====== Task inputs ======

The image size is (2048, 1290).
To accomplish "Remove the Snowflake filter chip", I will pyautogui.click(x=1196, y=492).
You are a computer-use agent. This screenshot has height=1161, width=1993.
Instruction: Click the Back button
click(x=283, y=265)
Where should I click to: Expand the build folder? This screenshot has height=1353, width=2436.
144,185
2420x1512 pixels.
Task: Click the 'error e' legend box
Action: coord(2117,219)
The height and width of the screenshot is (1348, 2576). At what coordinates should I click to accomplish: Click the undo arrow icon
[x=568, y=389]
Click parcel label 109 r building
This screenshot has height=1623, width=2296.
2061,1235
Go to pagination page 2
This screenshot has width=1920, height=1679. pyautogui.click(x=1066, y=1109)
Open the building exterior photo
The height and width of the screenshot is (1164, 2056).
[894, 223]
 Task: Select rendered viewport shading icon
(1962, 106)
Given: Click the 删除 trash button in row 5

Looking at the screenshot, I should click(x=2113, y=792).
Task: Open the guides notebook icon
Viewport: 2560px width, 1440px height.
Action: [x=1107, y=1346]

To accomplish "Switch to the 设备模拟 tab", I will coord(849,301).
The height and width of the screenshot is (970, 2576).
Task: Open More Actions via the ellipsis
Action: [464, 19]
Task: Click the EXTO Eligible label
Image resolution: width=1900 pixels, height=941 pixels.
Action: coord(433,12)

======

* Assignment: With the line that has "You are a computer-use" as the first and the line that has "Task: Open the guides notebook icon" as the last, repeat exactly that run of lines above and no more.

* Answer box:
You are a computer-use agent. This screenshot has height=1161, width=1993.
Instruction: Click the Back button
click(x=283, y=265)
Where should I click to: Expand the build folder? This screenshot has height=1353, width=2436.
144,185
2420x1512 pixels.
Task: Click the 'error e' legend box
Action: coord(2117,219)
The height and width of the screenshot is (1348, 2576). At what coordinates should I click to accomplish: Click the undo arrow icon
[x=568, y=389]
Click parcel label 109 r building
This screenshot has height=1623, width=2296.
2061,1235
Go to pagination page 2
This screenshot has width=1920, height=1679. pyautogui.click(x=1066, y=1109)
Open the building exterior photo
The height and width of the screenshot is (1164, 2056).
[894, 223]
 Task: Select rendered viewport shading icon
(1962, 106)
Given: Click the 删除 trash button in row 5

Looking at the screenshot, I should click(x=2113, y=792).
Task: Open the guides notebook icon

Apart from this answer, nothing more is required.